### Information given
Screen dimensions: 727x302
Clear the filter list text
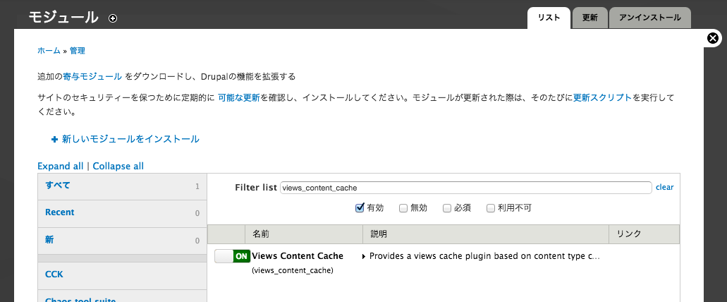tap(664, 188)
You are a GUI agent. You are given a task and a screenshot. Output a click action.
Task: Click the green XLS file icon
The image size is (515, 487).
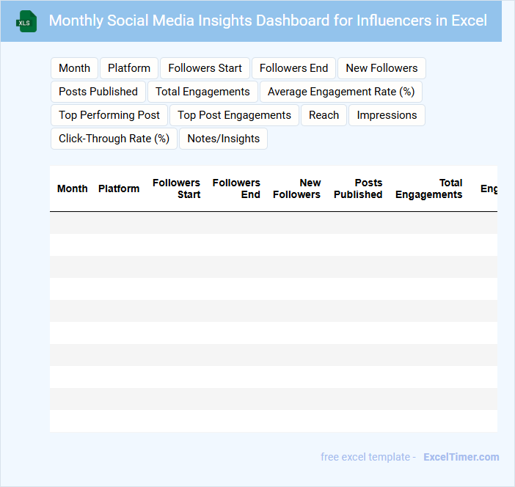26,21
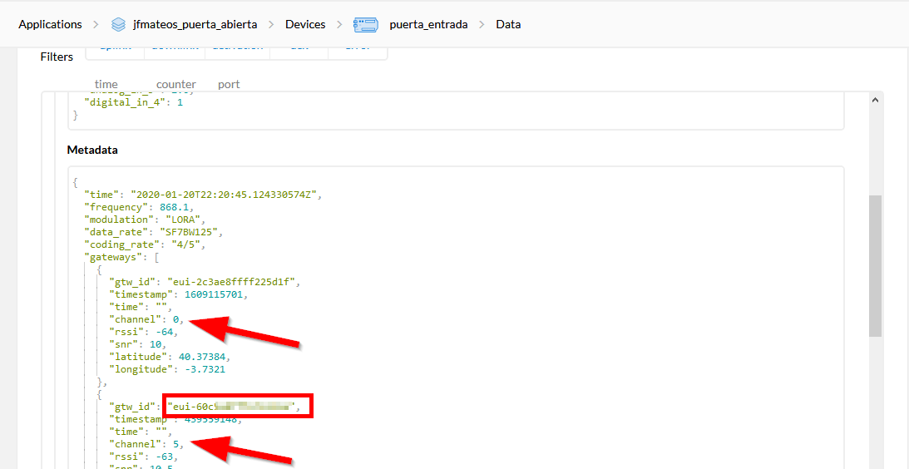
Task: Click the application layers icon in breadcrumb
Action: (118, 25)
######
▸ Requirement: Reproduce exactly, and only, the lines that begin at the one containing "Clear the filter list text" and end with the final line of the data, both included, while omitting every picture.

▸ Output for this task:
Clear the filter list text
tap(664, 188)
You are a GUI agent. You are given a task and a screenshot. Output a click action.
Task: Click the green XLS file icon
The image size is (515, 487).
26,21
Task: Click the application layers icon in breadcrumb
Action: (118, 25)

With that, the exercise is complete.